The Chinese government waged a massive propaganda campaign in the West ahead of the arbitration court’s decision, with Reuters and CNBC reporting in July 2016 that Beijing was in “propaganda overdrive.”
Tung’s speech at Carnegie Endowment was held off the record, according to a notice at Carnegie’s website. Douglas Paal, a vice president at Carnegie, led a moderated discussion after the speech.
According to a transcript of Tung’s prepared remarks posted at CUSEF’s website, he called for peaceful dialogue between the U.S. and China and portrayed China as a non-aggressor in the South China Sea.
“I hope, from the above, you can appreciate that China’s activities in the South China Sea have not been aggressive, nor assertive, but rather has been restrained, and aimed at promoting peace and common prosperity,” read Tung’s prepared remarks.
Tung asserted that Vietnam and the Philippines had acted “aggressively” throughout the decades-long standoff, while China has “urged restraint.” He also asserted that international treaties provided “definitive evidence supporting the legal position” that the Spratly Islands, which are at the center of the dispute, “actually belong to China.”
He also praised the Chinese government’s leaders, and asserted that China was “modernizing her military is to act as a deterrent to foreign aggression against China.”
The arbitration court in The Hague ruled against Beijing and for the Philippines in a decision on July 12, 2016. The court rebuked China’s claim that it had a historical right to islands in the South China Sea. The Hague tribunal also said that China had caused “irreparable harm” to marine life, while putting ships from the Philippines in danger.
It is unclear if Burns attended Tung’s speech. It is also unclear when Burns began cutting ties with CUSEF while at Carnegie, though the think tank maintained links to the Chinese group for at least two years after Burns took over as president.
Carnegie’s biography for Tung notes that he is founding chairman of CUSEF and vice chairman of the Chinese People’s Political Consultative Conference, an advisory board for the People’s Republic of China which is considered a central hub in the Communist Party’s United Front system.
In May 2017, Tung visited the Carnegie-Tsinghua Center, which is Carnegie’s outpost in Beijing.
CUSEF donated between $100,000 and $250,000 to Carnegie in fiscal year 2015, and the same amount between July 1, 2016 and June 30, 2017, according to an archived version of the think tank’s website.

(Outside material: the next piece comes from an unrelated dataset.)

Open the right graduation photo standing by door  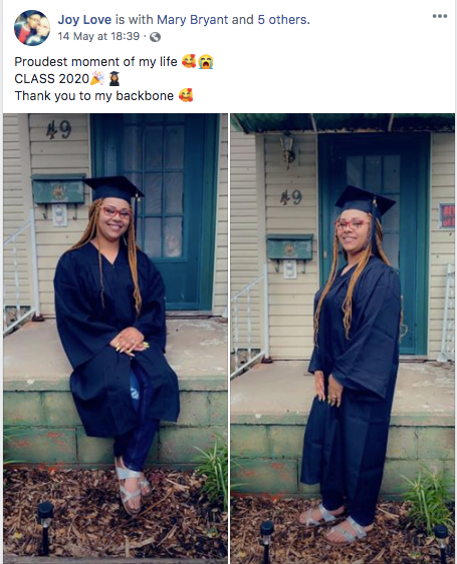pyautogui.click(x=343, y=338)
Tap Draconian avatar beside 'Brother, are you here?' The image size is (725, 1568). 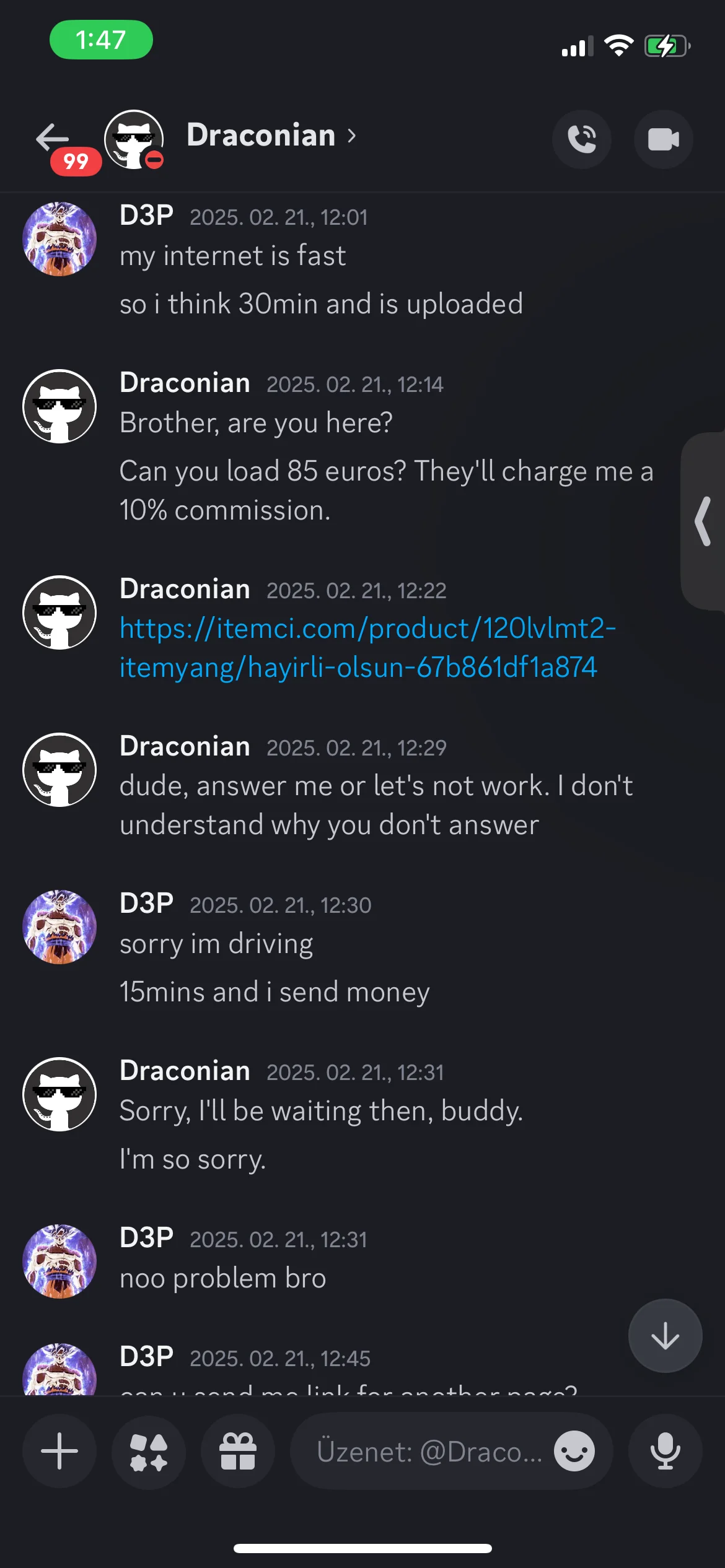pos(59,406)
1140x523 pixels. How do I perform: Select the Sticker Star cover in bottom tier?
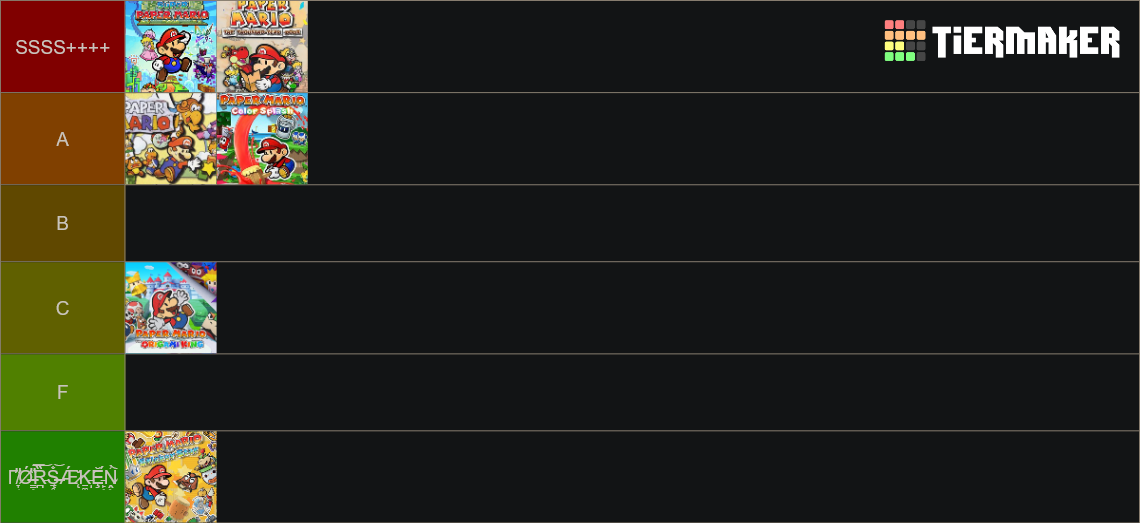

Chinese finance executive Zhang Yichin, who also serves on the Chinese People’s Political Consultative Conference, joined Carnegie as a trustee in October 2016. Yichin also gave between $750,000 and $1.5 million to Carnegie beginning in 2016. Burns praised Zhang’s position on the board in a statement in 2016.
Overall, Burns was highly critical of the Chinese government during his testimony Wednesday, and agreed with Republicans that CUSEF functions as an influence agent for the Chinese Communist Party. He called the Chinese government an “adversarial authoritarian” that has strengthened its capabilities “to steal intellectual property, repress its own people, bully its neighbors, expand its global reach, and build influence in American society.”
He also said that CCP diversifies its influence efforts by mobilizing and directing the activities of businesses, non-government organizations and members of the Chinese expatriate community to “transmit their views in multiple channels.”
A spokesperson for Carnegie reiterated Burns’s remarks at Wednesday’s hearing, but did not address questions about when the think tank decided to cut ties with CUSEF.
“As Ambassador Burns noted in yesterday’s hearing, he inherited the engagement with CUSEF and ended it not long after he assumed his role as president of the Carnegie Endowment,” the spokesperson said.